Adrian Simpkin, director of Sheffield-based travel sweets business A L Simpkin & Co, revealed it has been a case of digging in amid testing times. He said: “Upon my return from being locked down in the Philippines earlier this year, I flew into Manchester the day lockdown in the UK was announced. I looked at orders slowly being cancelled or pushed back on my phone. I suppose it’s not ideal to be making the original travel sweets when the global travel retail market shuts up shop.

“But after speaking with my sister Karen, we decided to carry on. We slimmed down production and forged on, and within days we had a steady, consistent stream of orders from our supportive customers at home and abroad. I firmly believe that this experience has greatly helped our company in looking forward to a fresh start in 2021,” he added, noting the experience of the past few months has been beneficial in adapting the business to changed market conditions.

 

Equipment manufacturing 

In terms of equipment manufacturing, there have certainly been challenges within the UK in terms of the pandemic’s impact on staffing of businesses, with many companies working on adapted shift patterns as conditions have continued to worsen across Britain, which has led to the third national lockdown this month.

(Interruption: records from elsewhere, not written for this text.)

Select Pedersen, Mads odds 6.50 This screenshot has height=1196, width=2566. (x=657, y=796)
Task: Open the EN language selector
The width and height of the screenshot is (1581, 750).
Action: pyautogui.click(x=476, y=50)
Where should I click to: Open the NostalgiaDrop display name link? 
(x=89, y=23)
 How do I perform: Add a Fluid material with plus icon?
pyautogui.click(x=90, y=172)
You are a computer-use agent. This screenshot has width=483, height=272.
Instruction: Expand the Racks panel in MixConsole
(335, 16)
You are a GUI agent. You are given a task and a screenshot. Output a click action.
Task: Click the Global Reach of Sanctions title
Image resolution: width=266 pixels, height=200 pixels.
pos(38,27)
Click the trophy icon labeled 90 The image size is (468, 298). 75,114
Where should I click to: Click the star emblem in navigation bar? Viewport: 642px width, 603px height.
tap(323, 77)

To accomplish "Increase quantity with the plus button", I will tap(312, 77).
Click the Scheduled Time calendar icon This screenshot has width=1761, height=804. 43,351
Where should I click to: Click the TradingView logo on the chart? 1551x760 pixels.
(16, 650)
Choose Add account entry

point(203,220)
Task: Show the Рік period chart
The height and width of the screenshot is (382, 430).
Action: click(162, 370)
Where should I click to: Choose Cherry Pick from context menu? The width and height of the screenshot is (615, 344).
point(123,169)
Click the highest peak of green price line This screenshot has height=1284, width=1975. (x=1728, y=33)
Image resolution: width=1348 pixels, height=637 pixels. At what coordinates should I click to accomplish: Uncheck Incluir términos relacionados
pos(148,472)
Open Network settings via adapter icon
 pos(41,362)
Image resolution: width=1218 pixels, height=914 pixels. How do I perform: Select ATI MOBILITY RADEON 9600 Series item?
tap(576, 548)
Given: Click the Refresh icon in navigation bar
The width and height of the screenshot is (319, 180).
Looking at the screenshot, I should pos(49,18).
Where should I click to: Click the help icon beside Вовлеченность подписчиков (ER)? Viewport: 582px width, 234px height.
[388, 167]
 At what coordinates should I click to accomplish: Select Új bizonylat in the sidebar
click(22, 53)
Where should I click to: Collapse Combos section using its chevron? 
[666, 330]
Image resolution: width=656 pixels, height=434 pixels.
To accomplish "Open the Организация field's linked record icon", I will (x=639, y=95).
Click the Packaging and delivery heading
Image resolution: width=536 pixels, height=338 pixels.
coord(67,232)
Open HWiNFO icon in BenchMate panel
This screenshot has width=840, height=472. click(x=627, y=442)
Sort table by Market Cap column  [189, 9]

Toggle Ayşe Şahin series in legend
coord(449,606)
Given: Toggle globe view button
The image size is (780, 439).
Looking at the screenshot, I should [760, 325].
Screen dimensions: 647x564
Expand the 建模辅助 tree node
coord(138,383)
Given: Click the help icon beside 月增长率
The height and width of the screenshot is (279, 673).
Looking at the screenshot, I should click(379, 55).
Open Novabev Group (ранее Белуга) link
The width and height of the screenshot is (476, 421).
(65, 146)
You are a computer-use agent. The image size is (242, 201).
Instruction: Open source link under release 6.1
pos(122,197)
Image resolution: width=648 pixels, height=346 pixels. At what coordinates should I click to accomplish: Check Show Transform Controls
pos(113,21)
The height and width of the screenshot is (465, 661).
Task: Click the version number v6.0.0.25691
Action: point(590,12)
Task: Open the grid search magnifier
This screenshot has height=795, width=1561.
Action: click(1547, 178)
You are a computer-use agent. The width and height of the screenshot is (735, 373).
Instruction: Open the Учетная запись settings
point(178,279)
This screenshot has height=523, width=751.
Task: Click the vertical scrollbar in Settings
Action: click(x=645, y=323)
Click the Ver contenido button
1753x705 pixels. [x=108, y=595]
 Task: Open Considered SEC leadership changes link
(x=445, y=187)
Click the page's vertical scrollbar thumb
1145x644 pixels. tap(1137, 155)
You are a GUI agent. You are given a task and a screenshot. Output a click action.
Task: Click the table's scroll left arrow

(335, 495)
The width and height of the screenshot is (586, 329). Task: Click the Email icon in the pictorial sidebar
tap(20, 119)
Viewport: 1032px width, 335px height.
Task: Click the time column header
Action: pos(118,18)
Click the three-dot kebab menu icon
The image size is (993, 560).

However, there have been some bright spots along the way for some, as Loynds Confectionery machinery (John Loynds pictured below) explained recently to Confectionery Production, which explained that it had in fact seen a greater number of international customers filtering in its direction this past year.

Richard Loynds, a director of the business, said: “Covid has been challenging particularly as it has disrupted our ability to travel which has been a major part of the business both installing and maintaining equipment onsite around the world.
Additionally, we work with a number of suppliers in China who build base machines for us. We have had to rethink how this works moving forwards.

“We are making use of new technology to help solve both of these issues. We now have a dedicated inspection app we are using with our suppliers for doing inspections remotely. Additionally we are using augmented reality technology to help with maintenance and installation of machinery with our customers.”

Clearly, businesses are becoming more creative in developing solutions to work around such testing conditions, which is a trend that will need to continue as Britain enters a further challenging year that has seen forecasts of recession amid the economic fallout of the pandemic.